GJ.
GJ.

Reputation: 870

MySQL query - derived table vs left join where

Given posts and posts_tags:

CREATE TABLE posts (
    id SERIAL PRIMARY KEY,
    external_id varchar(10) UNIQUE,
    title varchar(255),
    body TEXT
)

CREATE TABLE posts_tags (
    id SERIAL PRIMARY KEY,
    post_external_id varchar(10) REFERENCES posts(external_id),
    tag varchar(255),
    UNIQUE KEY (post_external_id, tag)
)

As you can see the above tables store posts and their tags for a backend serving REST APIs.

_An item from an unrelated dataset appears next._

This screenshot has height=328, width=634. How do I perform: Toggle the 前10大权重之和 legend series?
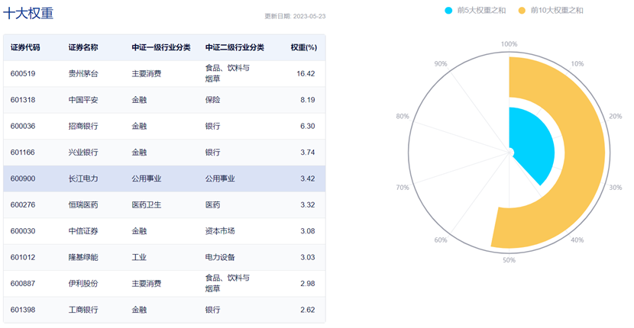(x=552, y=11)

There is a get-post-by-external-id API that will return the post with its tags identified by the post's external_id. Given this use case, I'm wondering which query below executes faster and consumes less resources?

Derived table

SELECT posts.*, posts_tags.tag 
FROM (SELECT * FROM posts WHERE external_id = ?) AS posts 
LEFT JOIN posts_tags ON posts.external_id = posts_tags.post_external_id

Left join where

SELECT posts.*, posts_tags.tag 
FROM posts 
LEFT JOIN posts_tags ON posts.external_id = posts_tags.post_external_id
WHERE posts.external_id = ?

I'm not sure, but I guess the WHERE filters the intermediate results after the LETF JOIN happens?

Upvotes: 1

Views: 274

Answers (1)

Paul Spiegel
Paul Spiegel

Reputation: 31812

There is no need for a subquery. The engine doesn't evaluate/execute the query in the same order as you write. The optimizer will generate an "execution path" as optimal as possible (though it doesn't work perfect). However for this particular case it's documented in WHERE Clause Optimization:

For each table in a join, a simpler WHERE is constructed to get a fast WHERE evaluation for the table and also to skip rows as soon as possible.

So your guess:

I guess the WHERE filters the intermediate results after the LETF JOIN happens?

is wrong. Given an index on posts.external_id the engine will only "touch" the matching row(s) and perform the join with posts_tags only for that/those row(s).

And from my experience I can also tell you, that the second (trivial) query is perfectly fine performance wise.

I would though not use that query for another reason. You get the post data duplicated per related tag. Consider you have a post containing a 10KB text and having 10 tags. You will get 10 rows (one per tag) with the same text and fetch together 100KB of data. Then you will need to write code to "deduplicate" the data.

I would rather either run two separate queries:

SELECT posts.*
FROM posts 
WHERE posts.external_id = ?

and

SELECT posts_tags.tag 
FROM posts_tags
WHERE posts_tags.post_external_id = ?

and "merge" the result in application code

or aggregate the tags with GROUP_CONCAT()

SELECT posts.*, GROUP_CONCAT(posts_tags.tag) as tags
FROM posts 
LEFT JOIN posts_tags ON posts.external_id = posts_tags.post_external_id
WHERE posts.external_id = ?
GROUP BY posts.external_id

or with JSON_ARRAYAGG()

SELECT posts.*, JSON_ARRAYAGG(posts_tags.tag) as tags
FROM posts 
LEFT JOIN posts_tags ON posts.external_id = posts_tags.post_external_id
WHERE posts.external_id = ?
GROUP BY posts.external_id

Parsing a comma delimited list or a JSON array should be simple in any application language.